Friday, December 12, 2008

つけめん朝日 (Tsukemen Asahi)

I had probably the worst hangover of my life today. Burmese food, shôchû (distilled barley liquor), and antibiotics proved to be a terrible combination. I spent the lion's share of the day drinking vitamin drinks and eating meals in liquid form - fruit gels and corn soup. I eventually started feeling a bit better, and when the clock struck 10 PM I suddenly found myself ravishingly hungry. Given the circumstances, I figured Asahi would be a perfect choice - it had opened only a month ago just west of the Babakuchi intersection, and advertised itself as umai! yasui! hayai! (Delicious! Cheap! Fast!) It advertised noodles from a mere 320 yen up, so it looked to be a "discount ramen" place, a kind of equivalent to the Fuji Soba shops that seem to be everywhere, serving mediocre but totally passable bowls of noodles to nondiscriminating passerby everywhere. I figured that I could only trust myself to keep down about 320 yen's worth of food, and thought I'd rather get Asahi out of the way at a time like this, rather than waste a good lunch on it when I could be eating something better.


Everything at Asahi is stripped down and made as simple as possible, from the ticket machine to the store interior to the noodles themselves. There are columns for tsukemen, tsukemen with egg, tsukemen with vegetables, and tsukemen with pork, with each ascending in price and volume as you descend the column. Sure enough, the basic noodles clocked in at a mere 320 yen, the cheapest I had seen since eating a very, very terrible 100 yen bowl of ramen in Kyoto six years ago. The next size up, the chû, (medium) gives you 300 grams of noodles for 420 yen, definitely a lot of bang for your buck, at least in terms of sheer volume. Getting larger, 600 grams of noodles is no small amount.


Inside, there was one cook in the kitchen in back, one young woman taking order tickets, and a solid smattering of drunkish, largeish men sitting around the U-shaped counter. I guess I wasn't the only one to have the idea to use a serving of tsukemen to absorb extra alcohol in the old gut. Being mostly noodles rather than soup, tsukemen give you the calories you need without making you worry about having to pee on the long train ride home to the suburbs.


Yes, that guy in the hat is passed out sitting up. After taking a seat, I realized that Asahi did in fact offer ramen, but almost as an afterthought - at the very bottom of the ticket machine, almost unnoticeable were the options for tonkotsu shôyû or tonkotsu katsuo (blended fish stock) for 700 yen, though I'm guessing they don't get many orders for those.
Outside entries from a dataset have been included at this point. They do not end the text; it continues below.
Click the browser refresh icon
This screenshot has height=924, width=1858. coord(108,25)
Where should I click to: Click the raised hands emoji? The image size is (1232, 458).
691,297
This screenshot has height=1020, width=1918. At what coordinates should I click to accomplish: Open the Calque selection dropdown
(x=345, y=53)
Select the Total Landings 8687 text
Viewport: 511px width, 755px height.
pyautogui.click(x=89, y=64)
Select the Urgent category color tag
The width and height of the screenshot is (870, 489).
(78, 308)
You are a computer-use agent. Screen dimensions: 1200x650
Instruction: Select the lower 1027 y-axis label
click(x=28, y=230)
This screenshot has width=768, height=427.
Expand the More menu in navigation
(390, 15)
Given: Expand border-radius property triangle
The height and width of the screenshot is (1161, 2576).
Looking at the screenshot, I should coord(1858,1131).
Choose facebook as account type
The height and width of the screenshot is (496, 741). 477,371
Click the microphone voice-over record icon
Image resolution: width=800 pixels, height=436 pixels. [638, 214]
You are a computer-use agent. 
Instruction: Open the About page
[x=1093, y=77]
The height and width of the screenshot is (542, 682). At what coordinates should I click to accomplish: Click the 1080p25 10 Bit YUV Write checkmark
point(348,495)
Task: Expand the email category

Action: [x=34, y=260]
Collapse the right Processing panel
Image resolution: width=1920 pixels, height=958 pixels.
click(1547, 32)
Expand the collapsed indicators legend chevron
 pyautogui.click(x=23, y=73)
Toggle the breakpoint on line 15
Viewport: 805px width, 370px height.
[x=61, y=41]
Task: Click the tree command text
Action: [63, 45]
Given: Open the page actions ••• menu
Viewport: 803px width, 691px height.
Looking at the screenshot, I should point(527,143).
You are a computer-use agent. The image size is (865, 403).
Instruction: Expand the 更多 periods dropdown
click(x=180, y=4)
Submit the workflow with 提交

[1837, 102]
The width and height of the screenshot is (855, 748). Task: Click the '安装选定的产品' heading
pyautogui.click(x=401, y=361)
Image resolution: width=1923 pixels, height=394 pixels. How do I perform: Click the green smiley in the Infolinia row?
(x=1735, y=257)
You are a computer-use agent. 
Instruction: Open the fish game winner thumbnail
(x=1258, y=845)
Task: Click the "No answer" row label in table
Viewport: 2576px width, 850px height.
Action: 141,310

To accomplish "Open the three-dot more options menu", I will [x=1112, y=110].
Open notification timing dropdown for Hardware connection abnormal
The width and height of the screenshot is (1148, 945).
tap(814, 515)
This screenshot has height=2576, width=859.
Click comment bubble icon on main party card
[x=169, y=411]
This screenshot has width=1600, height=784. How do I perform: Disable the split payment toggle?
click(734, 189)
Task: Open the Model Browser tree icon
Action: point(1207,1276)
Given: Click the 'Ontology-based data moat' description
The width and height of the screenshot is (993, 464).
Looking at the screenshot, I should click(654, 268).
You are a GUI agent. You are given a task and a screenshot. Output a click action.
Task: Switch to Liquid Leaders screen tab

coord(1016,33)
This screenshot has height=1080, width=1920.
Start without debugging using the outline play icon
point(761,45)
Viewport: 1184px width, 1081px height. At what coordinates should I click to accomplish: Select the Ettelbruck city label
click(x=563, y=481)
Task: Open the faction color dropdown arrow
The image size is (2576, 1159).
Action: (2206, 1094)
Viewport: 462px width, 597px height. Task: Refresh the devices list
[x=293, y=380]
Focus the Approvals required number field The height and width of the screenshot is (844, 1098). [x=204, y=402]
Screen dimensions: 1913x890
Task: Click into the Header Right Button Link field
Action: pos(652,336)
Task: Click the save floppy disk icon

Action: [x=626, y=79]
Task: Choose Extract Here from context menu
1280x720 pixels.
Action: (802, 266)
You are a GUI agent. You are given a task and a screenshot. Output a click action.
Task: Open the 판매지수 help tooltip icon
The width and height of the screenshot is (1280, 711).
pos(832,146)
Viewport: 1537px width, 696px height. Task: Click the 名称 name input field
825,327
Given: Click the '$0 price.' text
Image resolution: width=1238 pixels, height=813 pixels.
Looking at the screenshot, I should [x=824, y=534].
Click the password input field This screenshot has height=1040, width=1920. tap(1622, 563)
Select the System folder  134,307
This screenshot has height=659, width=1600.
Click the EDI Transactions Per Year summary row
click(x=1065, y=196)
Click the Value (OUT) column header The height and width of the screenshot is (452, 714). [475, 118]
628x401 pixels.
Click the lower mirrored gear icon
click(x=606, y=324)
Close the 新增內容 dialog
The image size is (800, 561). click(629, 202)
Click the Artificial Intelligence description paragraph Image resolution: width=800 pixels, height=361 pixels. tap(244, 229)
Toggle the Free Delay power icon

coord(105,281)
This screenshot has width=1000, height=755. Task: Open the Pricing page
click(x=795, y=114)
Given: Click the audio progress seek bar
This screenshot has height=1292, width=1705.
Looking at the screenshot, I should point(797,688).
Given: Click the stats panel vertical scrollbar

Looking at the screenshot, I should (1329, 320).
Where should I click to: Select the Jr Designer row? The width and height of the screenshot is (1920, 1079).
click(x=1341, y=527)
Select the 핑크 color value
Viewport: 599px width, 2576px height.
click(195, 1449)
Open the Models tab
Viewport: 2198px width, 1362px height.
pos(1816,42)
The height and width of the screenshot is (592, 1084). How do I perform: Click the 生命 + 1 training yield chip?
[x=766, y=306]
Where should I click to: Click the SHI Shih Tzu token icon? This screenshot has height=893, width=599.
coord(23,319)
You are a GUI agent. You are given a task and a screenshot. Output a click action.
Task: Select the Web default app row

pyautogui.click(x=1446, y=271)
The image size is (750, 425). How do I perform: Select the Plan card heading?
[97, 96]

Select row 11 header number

When the noodles came, they were predictably bare bones - thick darkish noodles and a smaller than average bowl of dipping tsuyu that from the look and smell of it had a bit of fish stock blended in. Not even a few token slivers of onions as garnish. No wonder the waitress looked at me quizzically when I asked for no pork - you've got to pay extra for it, the same way you do for seaweed or eggs. I guess that's one of the ways that Asahi cuts costs to be able to offer such cheap noodles.


Asahi's noodles were surprisingly decent. Sure they were lukewarm, and sure the soup needed a couple dashes of pepper, but they were properly mochi mochi (chewy) and went down easy, especially at that price. I don't see myself coming back here anytime soon, at least not unless I have to nurse an equally bad hangover, but Asahi definitely didn't suck. It seems to be crowded at all hours of the day, and I can see why - it's not easy to get lunch for four bucks in this day and age, and it's at least marginally better than eating at the convenience store. Taking notice of the sign asking you to wipe the counter after yourself to help them cut staff costs and keep prices down, I did just that and stepped out into the night, duly satiated.